Solution

There is a lot of tests for both java and sql code and some dependencies. Fully working gradle project (jdk8 required) can be found at: https://github.com/piotrturski/wh-task

Algorithms' space and time complexities are inside javadocs. Some of them uses expected and amortized time as they rely on hashmap and fibonacci heap.

Sql solutions are in: src/main/resources, They were tested on mysql 5.7.17. To run sql tests (written in java), mysql db is needed. Easiest way to setup everything (port, user, password, db name) is to use docker:

docker run -p 3306:3306 --rm -e MYSQL_ALLOW_EMPTY_PASSWORD=true -e MYSQL_DATABASE=db mysql:5.7.17

In case above values can’t be used, they can be changed on java side in DbTest.java file.

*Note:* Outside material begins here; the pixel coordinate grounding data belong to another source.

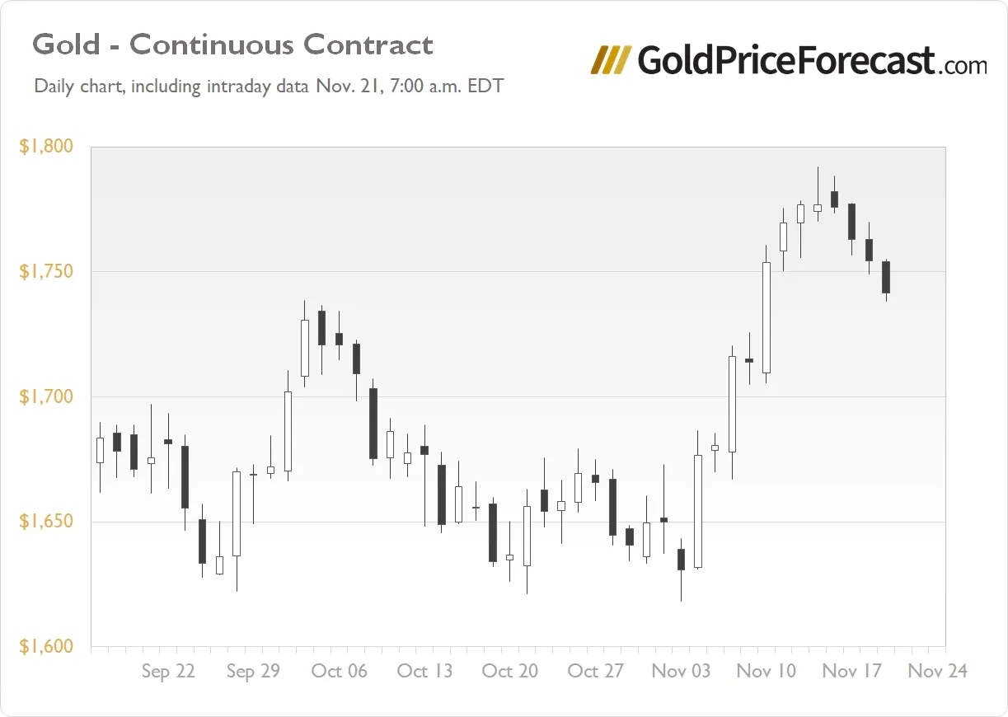1008x717 pixels.
Task: Select the leftmost candlestick on the chart
Action: click(x=100, y=450)
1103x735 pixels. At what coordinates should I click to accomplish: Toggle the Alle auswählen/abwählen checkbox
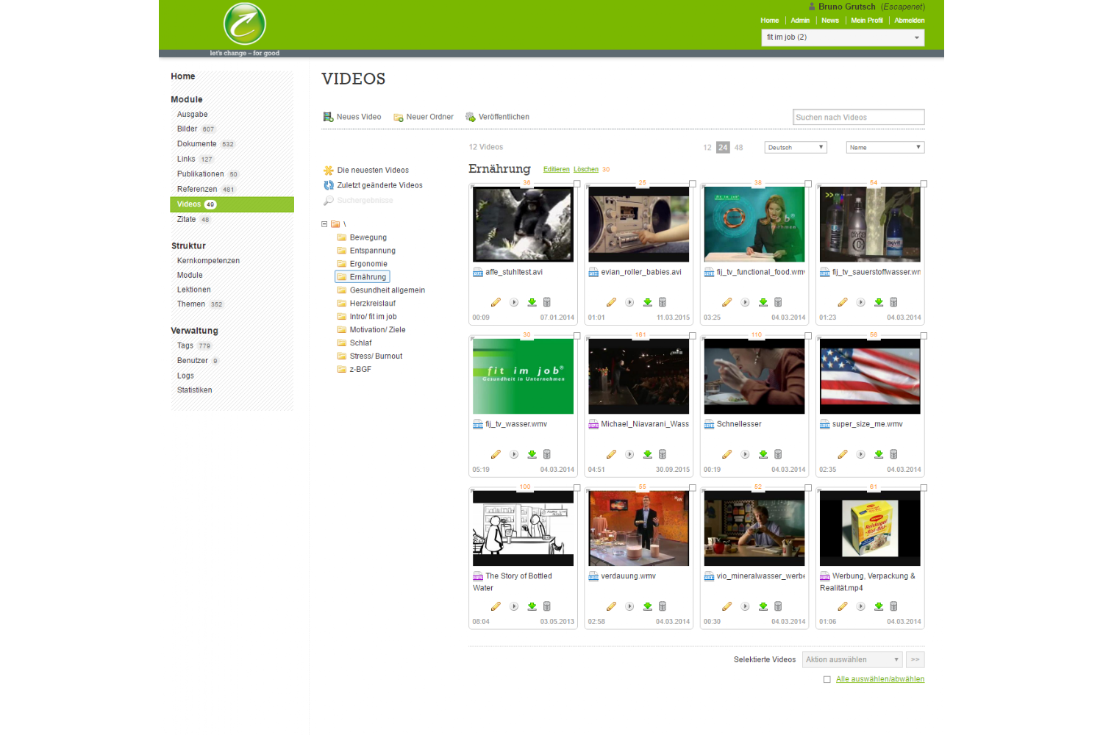[x=827, y=680]
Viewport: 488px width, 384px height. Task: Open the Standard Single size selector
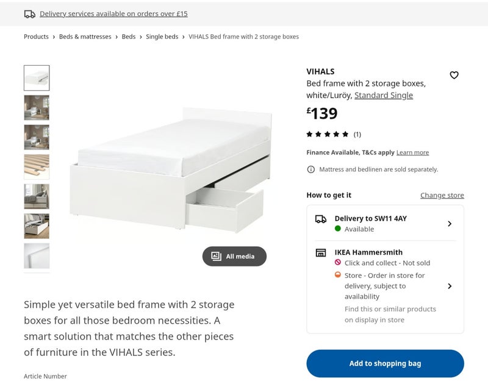383,95
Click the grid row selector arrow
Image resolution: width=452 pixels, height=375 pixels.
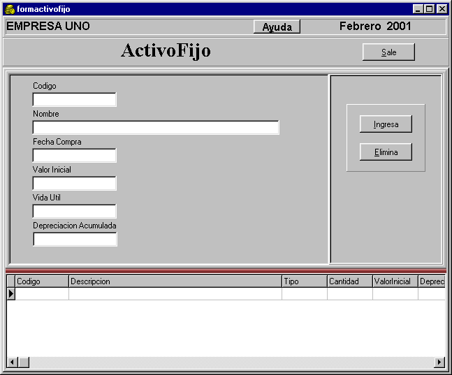click(11, 294)
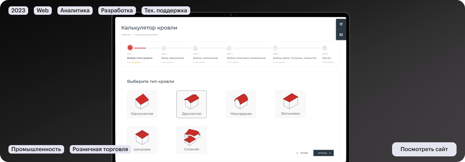Click the step 4 material category icon
This screenshot has width=465, height=162.
(x=229, y=48)
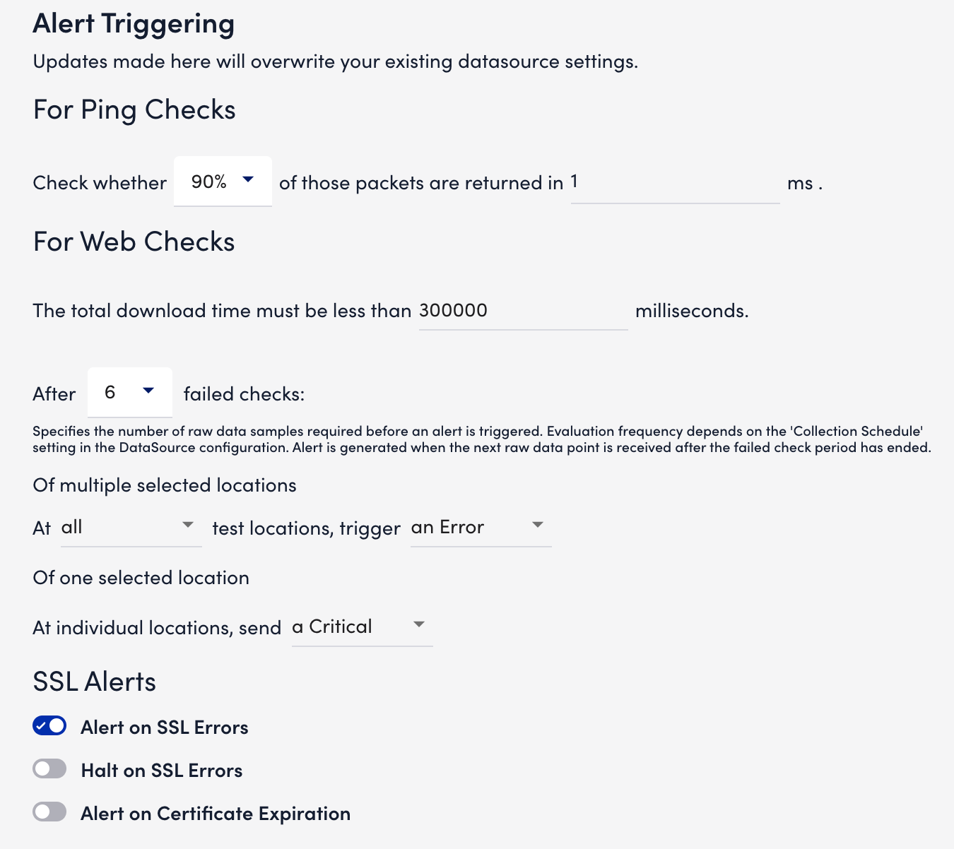Click the chevron icon next to "a Critical"
The width and height of the screenshot is (954, 849).
click(420, 625)
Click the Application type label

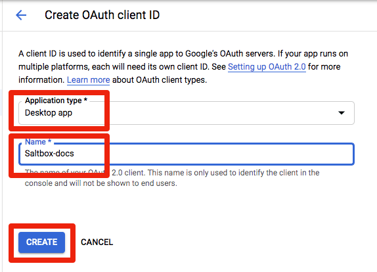point(56,101)
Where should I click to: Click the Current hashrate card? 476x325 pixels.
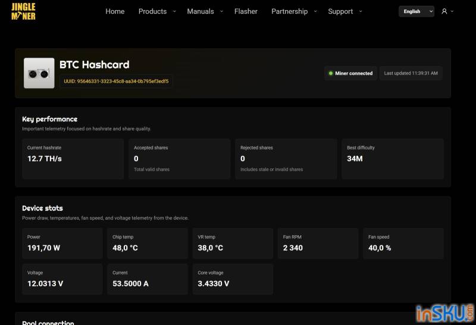(x=73, y=159)
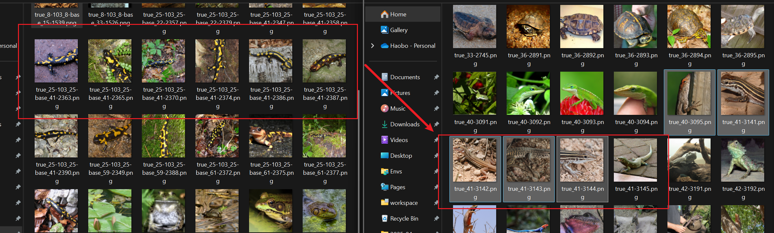
Task: Select the Videos folder
Action: point(399,140)
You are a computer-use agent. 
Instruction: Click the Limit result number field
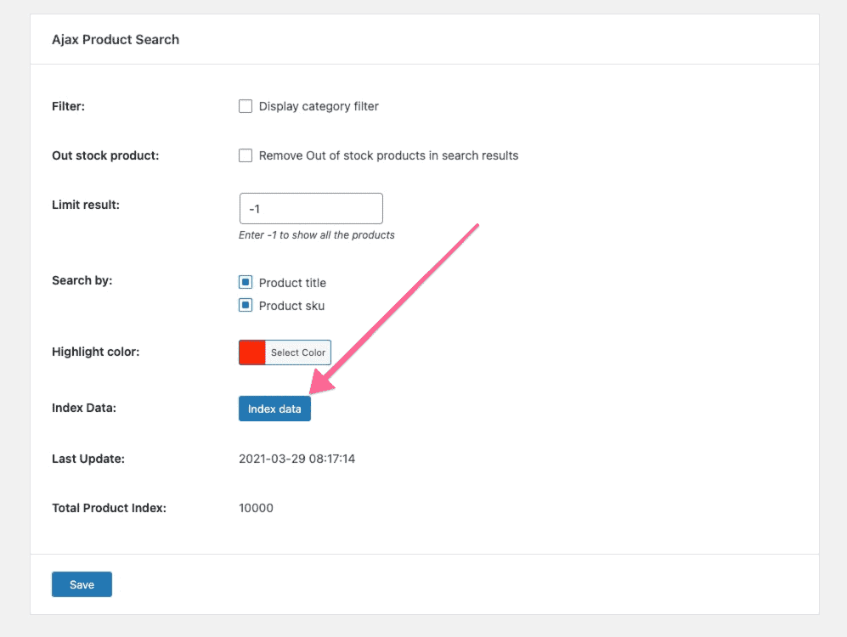click(x=311, y=208)
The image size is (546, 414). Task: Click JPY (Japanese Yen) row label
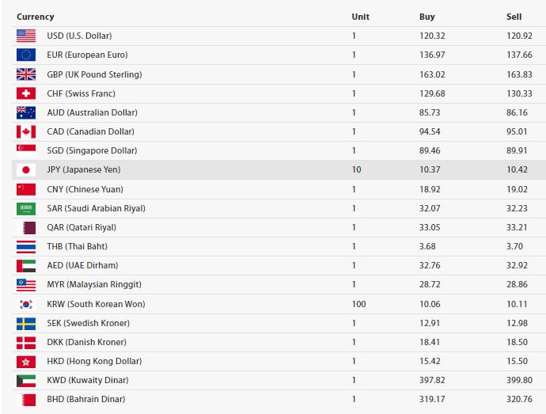(84, 169)
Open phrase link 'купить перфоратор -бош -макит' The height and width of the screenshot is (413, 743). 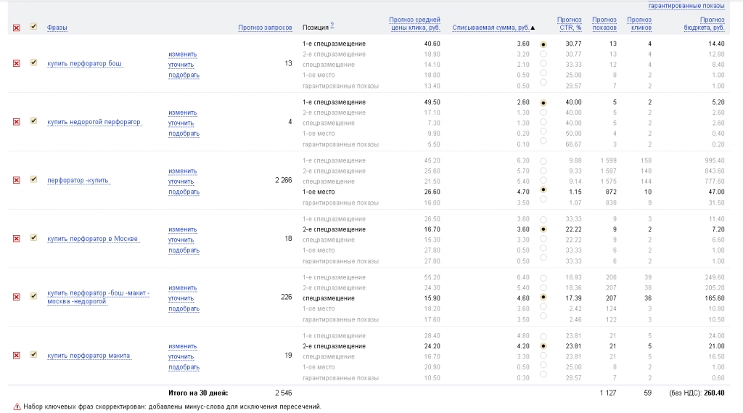(98, 293)
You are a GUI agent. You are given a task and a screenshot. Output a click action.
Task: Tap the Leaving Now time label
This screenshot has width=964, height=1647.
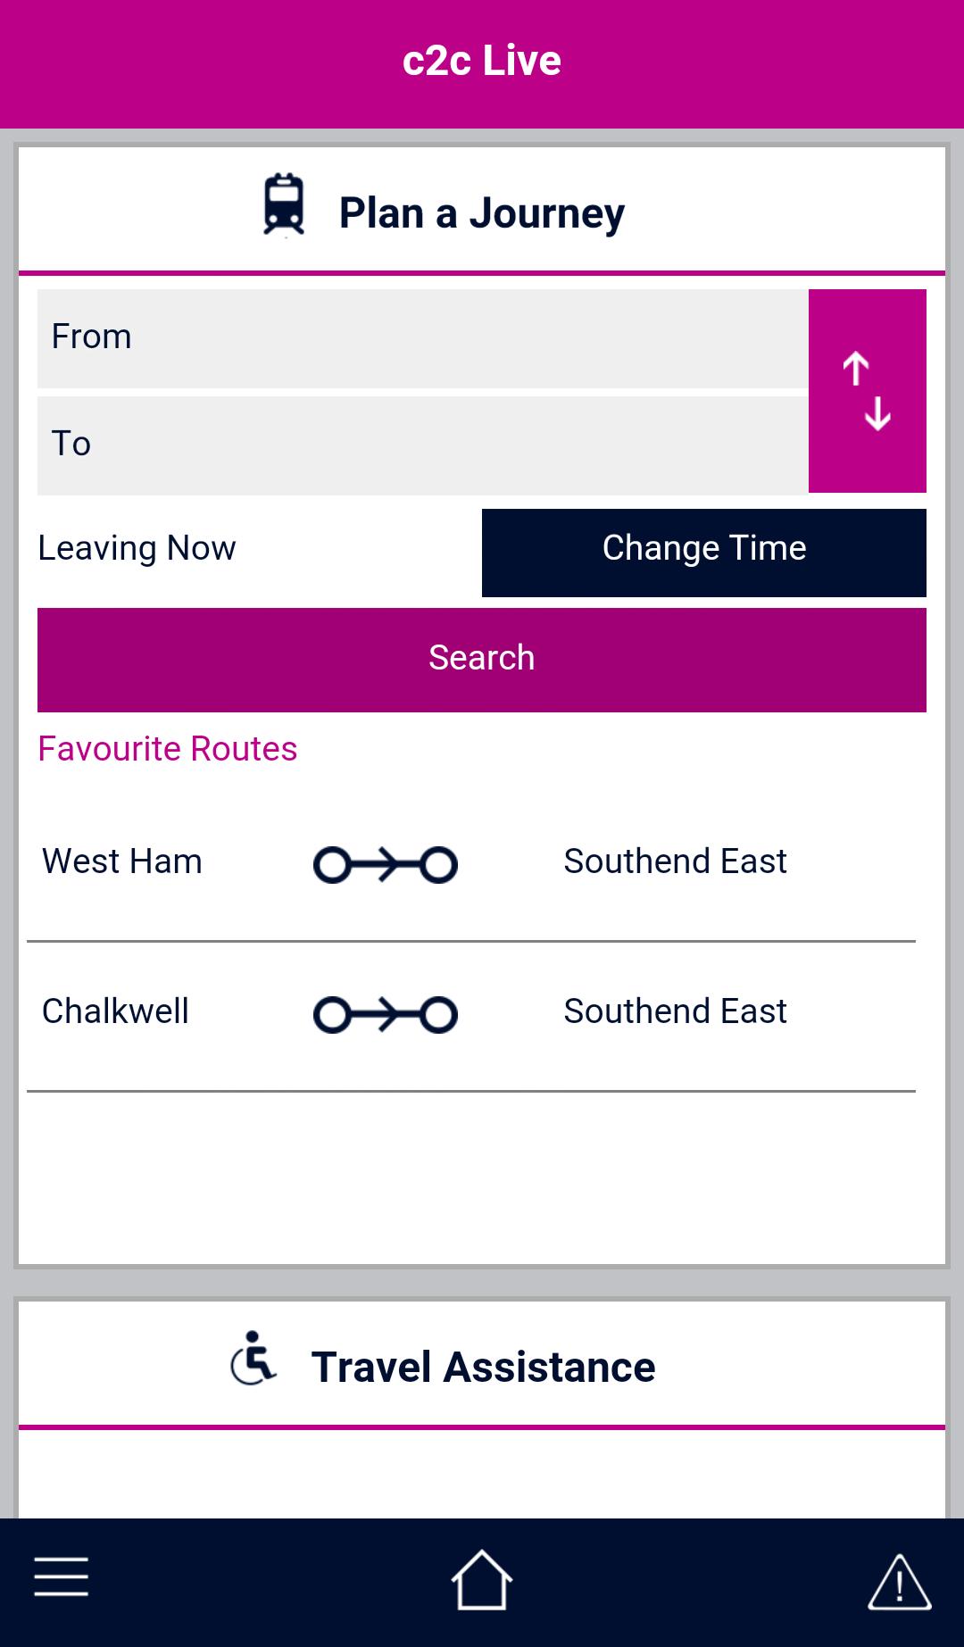click(137, 548)
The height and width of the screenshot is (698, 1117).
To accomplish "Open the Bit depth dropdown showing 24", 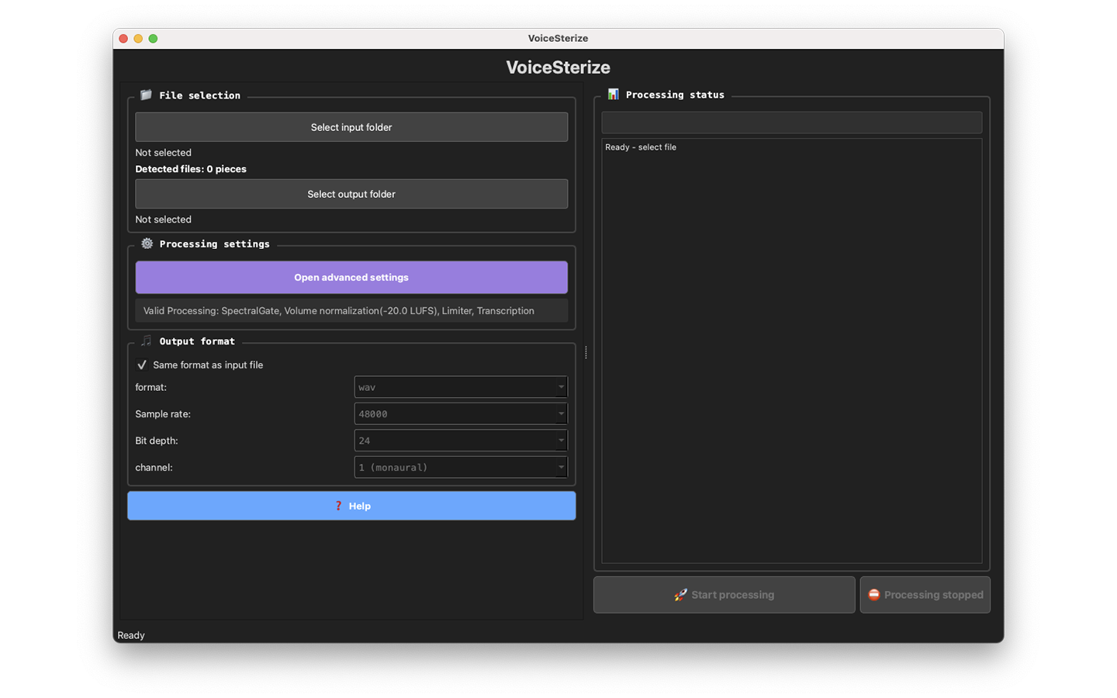I will coord(461,440).
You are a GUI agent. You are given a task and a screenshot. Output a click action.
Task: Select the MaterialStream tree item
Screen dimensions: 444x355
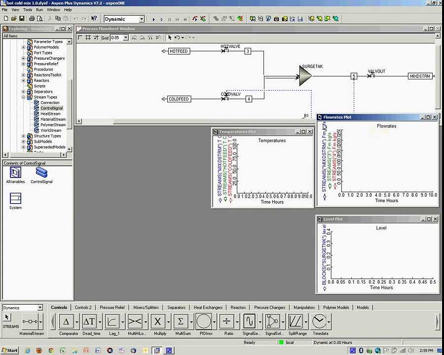pyautogui.click(x=53, y=119)
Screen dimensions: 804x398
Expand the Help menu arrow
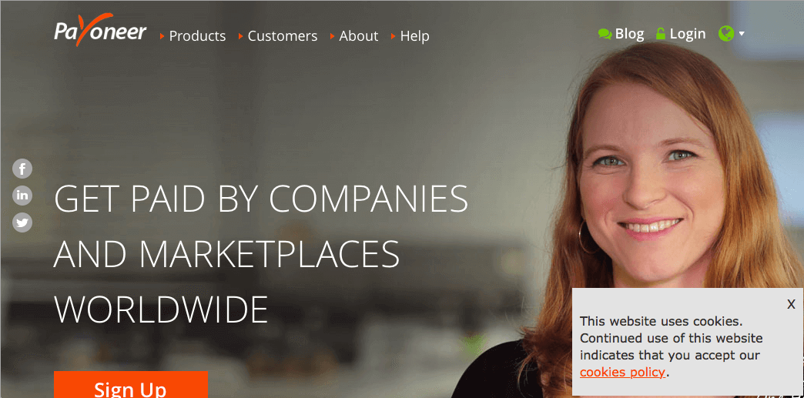[x=394, y=36]
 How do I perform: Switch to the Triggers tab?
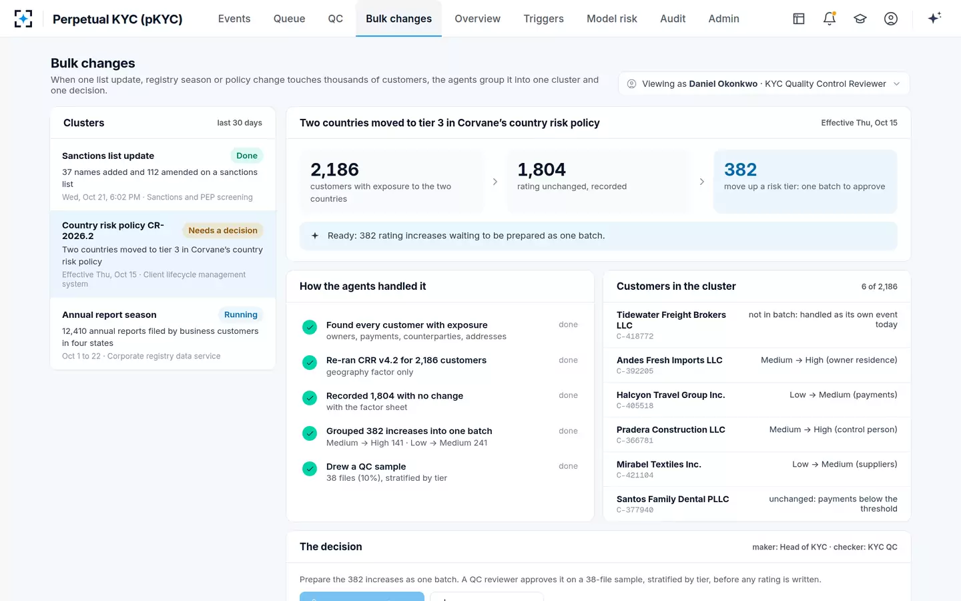543,19
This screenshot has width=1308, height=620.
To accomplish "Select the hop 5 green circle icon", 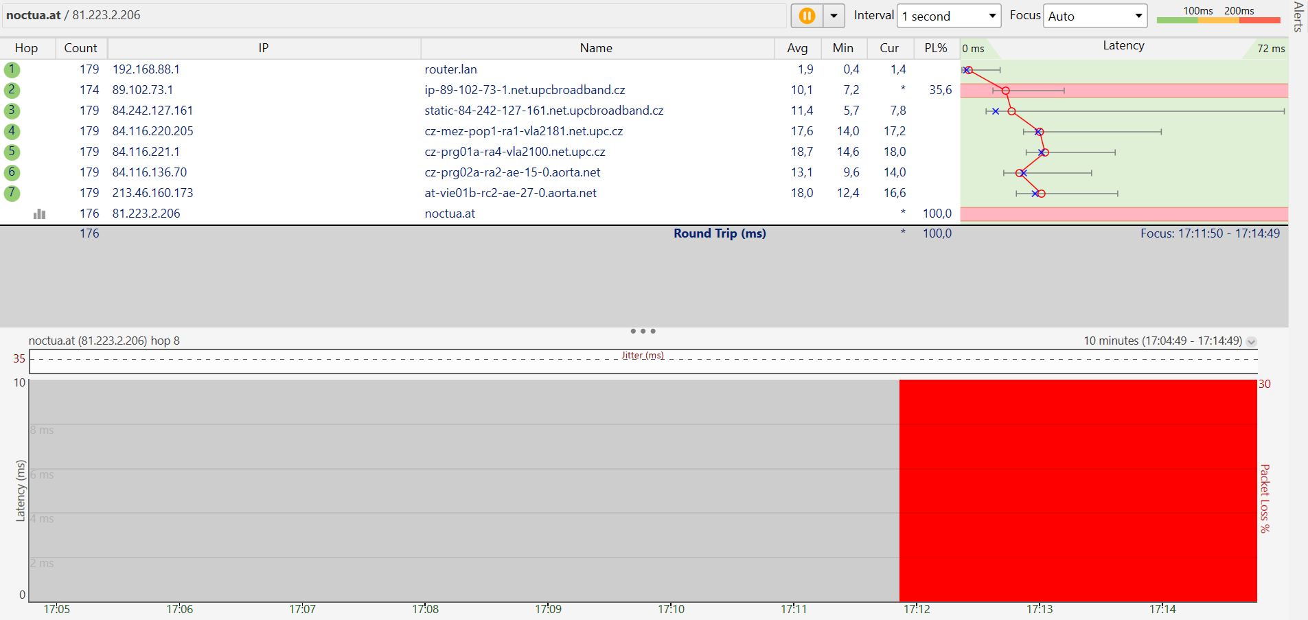I will [x=12, y=152].
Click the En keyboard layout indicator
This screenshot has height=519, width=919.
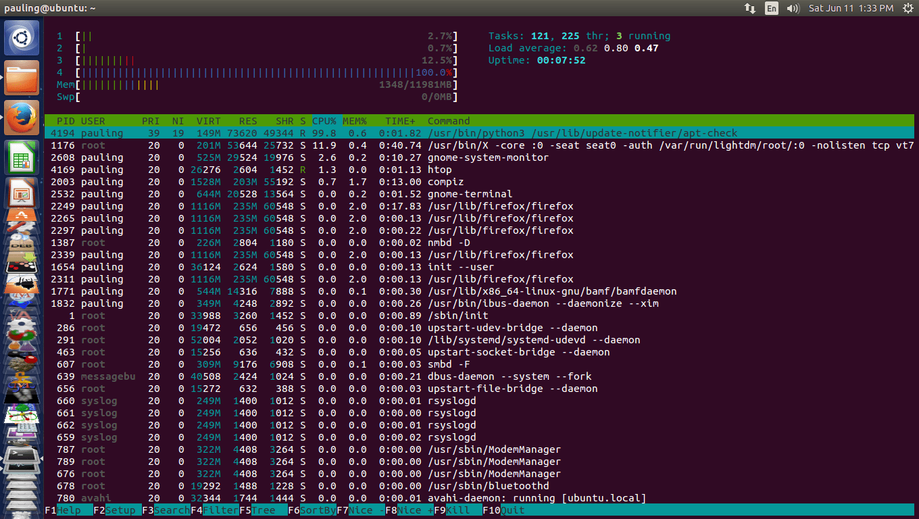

to run all tests: /gradlew test

java dependencies
compile 'com.google.guava:guava:20.0'
compile 'org.neo4j:neo4j-graph-algo:3.1.0'
compile 'one.util:streamex:0.6.4'
compile 'org.apache.spark:spark-core_2.11:2.0.2'

testCompile 'junit:junit:4.12'
testCompile 'com.googlecode.zohhak:zohhak:1.1.1'
testCompile 'org.assertj:assertj-core:3.5.2'
testCompile 'org.springframework:spring-jdbc:4.3.5.RELEASE'
testCompile 'mysql:mysql-connector-java:5.1.40'
testCompile "org.flywaydb:flyway-core:4.0.3"
documenting tests

There is a lot of test cases, including nulls, whitespaces, numeric overflows, db setup etc therefore they are not documented in txt files as it would be just a code duplication.

Notes on solutions

Top phrases

Two solutions are provided to handle different situations:

set of unique labels fits memory

there is a simple in-memory streaming solution:

  • take reader as input param (so anything can be used: file, network stream, in-memory data)

  • read input line by line,

  • update counter for each label on the fly (storing in memory only unique lables),

  • later use fibonacci heap to extract top k labels (it benefits k << n while maintaining optimum asymptotic complexity for any value)

  • and return stream allowing client to take as many labels as needed

extreme case: terrabytes of data, result bigger than memory

use spark:

  • take RDD as input (so in-memory collection or any hadoop-supported location can be used like hdfs, s3, HBase etc) and number of top labels we want to get

  • count by label and sort unique labels everything

  • filter to provide only top k

  • return RDD so client can process it however he wants (store on hadoop, continue processing etc)

it’s tested using concurrent local spark mode

sql 2 (capitalize words)

Chars considered as word separators: space, tab, new line.

sql 3 (split columns into rows)

It reads from sometbl and writes to result_table table. It seems like a good real world scenario would be to use it as a 'before trigger' to on-the-fly normalize data inserted into a table;

sql 4 (open bugs for date range)

User-defined-variables are used to define the date range. They should be set before executing the sql.